• [WAS ZU TUN IST]:
Gib sämtliche Zeilen der Auflistung unten wortgetreu und ohne jede Änderung zurück.

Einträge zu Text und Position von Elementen
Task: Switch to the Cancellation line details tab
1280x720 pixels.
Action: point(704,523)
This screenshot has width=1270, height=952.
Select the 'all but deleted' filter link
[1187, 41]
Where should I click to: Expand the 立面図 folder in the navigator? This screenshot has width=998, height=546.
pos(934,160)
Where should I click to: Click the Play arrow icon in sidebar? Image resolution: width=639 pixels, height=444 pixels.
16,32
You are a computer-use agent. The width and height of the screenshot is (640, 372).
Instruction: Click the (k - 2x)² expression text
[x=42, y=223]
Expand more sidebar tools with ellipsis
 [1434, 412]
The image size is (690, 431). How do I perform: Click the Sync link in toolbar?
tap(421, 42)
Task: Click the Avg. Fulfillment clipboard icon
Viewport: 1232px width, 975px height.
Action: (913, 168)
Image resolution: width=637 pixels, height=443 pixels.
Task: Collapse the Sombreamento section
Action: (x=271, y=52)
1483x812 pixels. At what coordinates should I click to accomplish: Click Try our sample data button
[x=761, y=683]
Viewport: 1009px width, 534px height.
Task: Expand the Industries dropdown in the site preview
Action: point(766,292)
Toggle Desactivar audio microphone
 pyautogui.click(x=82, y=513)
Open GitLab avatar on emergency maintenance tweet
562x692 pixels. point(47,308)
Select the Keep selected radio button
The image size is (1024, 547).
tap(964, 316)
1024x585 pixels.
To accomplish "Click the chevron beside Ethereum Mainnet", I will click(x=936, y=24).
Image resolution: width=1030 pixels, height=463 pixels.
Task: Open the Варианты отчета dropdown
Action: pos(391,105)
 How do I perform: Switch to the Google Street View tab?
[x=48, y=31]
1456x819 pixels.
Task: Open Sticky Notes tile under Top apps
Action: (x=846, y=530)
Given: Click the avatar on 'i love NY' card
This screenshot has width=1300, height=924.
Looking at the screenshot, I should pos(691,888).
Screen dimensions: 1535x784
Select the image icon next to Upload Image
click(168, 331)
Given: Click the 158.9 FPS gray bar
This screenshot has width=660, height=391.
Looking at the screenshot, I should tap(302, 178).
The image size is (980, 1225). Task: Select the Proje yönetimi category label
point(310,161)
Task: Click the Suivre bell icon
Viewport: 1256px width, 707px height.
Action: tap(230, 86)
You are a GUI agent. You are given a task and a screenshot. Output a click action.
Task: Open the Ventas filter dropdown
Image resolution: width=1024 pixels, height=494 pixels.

• [SCHRIFTLICHE ANTWORT]:
Task: Switch to the Cancellation line details tab
1280x720 pixels.
Action: point(704,523)
This screenshot has width=1270, height=952.
Select the 'all but deleted' filter link
[1187, 41]
Where should I click to: Expand the 立面図 folder in the navigator? This screenshot has width=998, height=546.
pos(934,160)
Where should I click to: Click the Play arrow icon in sidebar? Image resolution: width=639 pixels, height=444 pixels.
16,32
You are a computer-use agent. The width and height of the screenshot is (640, 372).
Instruction: Click the (k - 2x)² expression text
[x=42, y=223]
Expand more sidebar tools with ellipsis
 [1434, 412]
The image size is (690, 431). How do I perform: Click the Sync link in toolbar?
tap(421, 42)
Task: Click the Avg. Fulfillment clipboard icon
Viewport: 1232px width, 975px height.
Action: (913, 168)
Image resolution: width=637 pixels, height=443 pixels.
Task: Collapse the Sombreamento section
Action: (x=271, y=52)
1483x812 pixels. At what coordinates should I click to accomplish: Click Try our sample data button
[x=761, y=683]
Viewport: 1009px width, 534px height.
Task: Expand the Industries dropdown in the site preview
Action: point(766,292)
Toggle Desactivar audio microphone
 pyautogui.click(x=82, y=513)
Open GitLab avatar on emergency maintenance tweet
562x692 pixels. point(47,308)
Select the Keep selected radio button
The image size is (1024, 547).
tap(964, 316)
1024x585 pixels.
To accomplish "Click the chevron beside Ethereum Mainnet", I will click(x=936, y=24).
Image resolution: width=1030 pixels, height=463 pixels.
Task: Open the Варианты отчета dropdown
Action: pos(391,105)
 How do I perform: Switch to the Google Street View tab?
[x=48, y=31]
1456x819 pixels.
Task: Open Sticky Notes tile under Top apps
Action: (x=846, y=530)
Given: Click the avatar on 'i love NY' card
This screenshot has width=1300, height=924.
Looking at the screenshot, I should pos(691,888).
Screen dimensions: 1535x784
Select the image icon next to Upload Image
click(168, 331)
Given: Click the 158.9 FPS gray bar
This screenshot has width=660, height=391.
Looking at the screenshot, I should tap(302, 178).
The image size is (980, 1225). Task: Select the Proje yönetimi category label
point(310,161)
Task: Click the Suivre bell icon
Viewport: 1256px width, 707px height.
Action: tap(230, 86)
You are a GUI agent. You are given a task and a screenshot. Output a click action.
Task: Open the Ventas filter dropdown
Image resolution: width=1024 pixels, height=494 pixels.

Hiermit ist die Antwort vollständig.